— Your goal —
For this task, retype the records below exactly.

Saved entries
%%

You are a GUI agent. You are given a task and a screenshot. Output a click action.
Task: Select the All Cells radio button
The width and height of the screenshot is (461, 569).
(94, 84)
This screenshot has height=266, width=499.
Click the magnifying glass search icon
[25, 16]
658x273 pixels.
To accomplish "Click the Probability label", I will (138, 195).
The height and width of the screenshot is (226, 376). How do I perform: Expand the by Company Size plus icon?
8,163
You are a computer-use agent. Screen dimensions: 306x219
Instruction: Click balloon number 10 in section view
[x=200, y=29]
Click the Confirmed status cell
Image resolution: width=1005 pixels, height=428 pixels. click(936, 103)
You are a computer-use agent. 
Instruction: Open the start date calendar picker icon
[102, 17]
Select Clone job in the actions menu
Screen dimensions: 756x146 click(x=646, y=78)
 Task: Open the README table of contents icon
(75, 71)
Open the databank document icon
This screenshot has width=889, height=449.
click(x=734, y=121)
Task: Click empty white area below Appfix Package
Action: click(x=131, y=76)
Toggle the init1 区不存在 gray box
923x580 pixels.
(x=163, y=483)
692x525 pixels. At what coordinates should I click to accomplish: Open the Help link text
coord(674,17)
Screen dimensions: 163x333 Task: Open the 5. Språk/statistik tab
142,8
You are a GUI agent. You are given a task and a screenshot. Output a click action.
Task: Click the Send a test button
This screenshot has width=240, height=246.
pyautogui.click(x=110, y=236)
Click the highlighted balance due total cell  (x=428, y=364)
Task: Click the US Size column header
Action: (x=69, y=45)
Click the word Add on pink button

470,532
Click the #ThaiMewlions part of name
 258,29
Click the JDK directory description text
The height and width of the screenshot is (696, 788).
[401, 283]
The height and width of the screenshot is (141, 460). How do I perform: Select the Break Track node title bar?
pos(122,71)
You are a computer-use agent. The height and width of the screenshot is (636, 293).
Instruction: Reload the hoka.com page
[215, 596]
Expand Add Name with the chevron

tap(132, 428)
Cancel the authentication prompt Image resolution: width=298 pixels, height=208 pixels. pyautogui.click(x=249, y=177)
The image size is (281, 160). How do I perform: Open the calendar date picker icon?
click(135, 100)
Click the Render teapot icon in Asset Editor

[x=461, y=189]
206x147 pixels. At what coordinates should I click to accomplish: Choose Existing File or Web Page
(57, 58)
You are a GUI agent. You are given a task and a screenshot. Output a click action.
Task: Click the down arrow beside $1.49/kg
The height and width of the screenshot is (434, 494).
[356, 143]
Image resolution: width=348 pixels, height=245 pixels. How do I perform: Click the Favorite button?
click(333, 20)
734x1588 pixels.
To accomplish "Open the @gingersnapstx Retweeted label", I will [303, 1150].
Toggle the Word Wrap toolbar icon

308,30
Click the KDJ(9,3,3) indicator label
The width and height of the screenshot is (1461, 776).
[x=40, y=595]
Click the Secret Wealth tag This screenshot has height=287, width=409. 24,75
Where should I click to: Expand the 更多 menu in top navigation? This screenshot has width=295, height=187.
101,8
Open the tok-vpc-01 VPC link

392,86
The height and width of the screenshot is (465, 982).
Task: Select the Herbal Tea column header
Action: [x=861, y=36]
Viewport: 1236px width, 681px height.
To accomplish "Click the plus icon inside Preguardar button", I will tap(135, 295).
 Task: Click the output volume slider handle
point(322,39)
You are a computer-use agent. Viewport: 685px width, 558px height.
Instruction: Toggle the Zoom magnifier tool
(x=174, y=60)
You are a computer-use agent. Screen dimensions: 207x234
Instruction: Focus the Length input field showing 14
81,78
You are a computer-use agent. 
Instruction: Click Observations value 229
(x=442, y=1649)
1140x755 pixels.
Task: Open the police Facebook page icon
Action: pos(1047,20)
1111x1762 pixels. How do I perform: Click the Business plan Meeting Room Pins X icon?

%%

— Answer box —
You are a GUI agent. You are given a task and a screenshot. Output a click action.
Task: Select the All Cells radio button
The width and height of the screenshot is (461, 569).
(94, 84)
This screenshot has height=266, width=499.
Click the magnifying glass search icon
[25, 16]
658x273 pixels.
To accomplish "Click the Probability label", I will (138, 195).
The height and width of the screenshot is (226, 376). How do I perform: Expand the by Company Size plus icon?
8,163
You are a computer-use agent. Screen dimensions: 306x219
Instruction: Click balloon number 10 in section view
[x=200, y=29]
Click the Confirmed status cell
Image resolution: width=1005 pixels, height=428 pixels. click(936, 103)
You are a computer-use agent. 
Instruction: Open the start date calendar picker icon
[102, 17]
Select Clone job in the actions menu
Screen dimensions: 756x146 click(x=646, y=78)
 Task: Open the README table of contents icon
(75, 71)
Open the databank document icon
This screenshot has width=889, height=449.
click(x=734, y=121)
Task: Click empty white area below Appfix Package
Action: click(x=131, y=76)
Toggle the init1 区不存在 gray box
923x580 pixels.
(x=163, y=483)
692x525 pixels. At what coordinates should I click to accomplish: Open the Help link text
coord(674,17)
Screen dimensions: 163x333 Task: Open the 5. Språk/statistik tab
142,8
You are a GUI agent. You are given a task and a screenshot. Output a click action.
Task: Click the Send a test button
This screenshot has width=240, height=246.
pyautogui.click(x=110, y=236)
Click the highlighted balance due total cell  (x=428, y=364)
Task: Click the US Size column header
Action: (x=69, y=45)
Click the word Add on pink button

470,532
Click the #ThaiMewlions part of name
 258,29
Click the JDK directory description text
The height and width of the screenshot is (696, 788).
[401, 283]
The height and width of the screenshot is (141, 460). How do I perform: Select the Break Track node title bar?
pos(122,71)
You are a computer-use agent. The height and width of the screenshot is (636, 293).
Instruction: Reload the hoka.com page
[215, 596]
Expand Add Name with the chevron

tap(132, 428)
Cancel the authentication prompt Image resolution: width=298 pixels, height=208 pixels. pyautogui.click(x=249, y=177)
The image size is (281, 160). How do I perform: Open the calendar date picker icon?
click(135, 100)
Click the Render teapot icon in Asset Editor

[x=461, y=189]
206x147 pixels. At what coordinates should I click to accomplish: Choose Existing File or Web Page
(57, 58)
You are a GUI agent. You are given a task and a screenshot. Output a click action.
Task: Click the down arrow beside $1.49/kg
The height and width of the screenshot is (434, 494).
[356, 143]
Image resolution: width=348 pixels, height=245 pixels. How do I perform: Click the Favorite button?
click(333, 20)
734x1588 pixels.
To accomplish "Open the @gingersnapstx Retweeted label", I will [303, 1150].
Toggle the Word Wrap toolbar icon

308,30
Click the KDJ(9,3,3) indicator label
The width and height of the screenshot is (1461, 776).
[x=40, y=595]
Click the Secret Wealth tag This screenshot has height=287, width=409. 24,75
Where should I click to: Expand the 更多 menu in top navigation? This screenshot has width=295, height=187.
101,8
Open the tok-vpc-01 VPC link

392,86
The height and width of the screenshot is (465, 982).
Task: Select the Herbal Tea column header
Action: [x=861, y=36]
Viewport: 1236px width, 681px height.
To accomplish "Click the plus icon inside Preguardar button", I will tap(135, 295).
 Task: Click the output volume slider handle
point(322,39)
You are a computer-use agent. Viewport: 685px width, 558px height.
Instruction: Toggle the Zoom magnifier tool
(x=174, y=60)
You are a computer-use agent. Screen dimensions: 207x234
Instruction: Focus the Length input field showing 14
81,78
You are a computer-use agent. 
Instruction: Click Observations value 229
(x=442, y=1649)
1140x755 pixels.
Task: Open the police Facebook page icon
Action: pos(1047,20)
1111x1762 pixels. How do I perform: Click the Business plan Meeting Room Pins X icon?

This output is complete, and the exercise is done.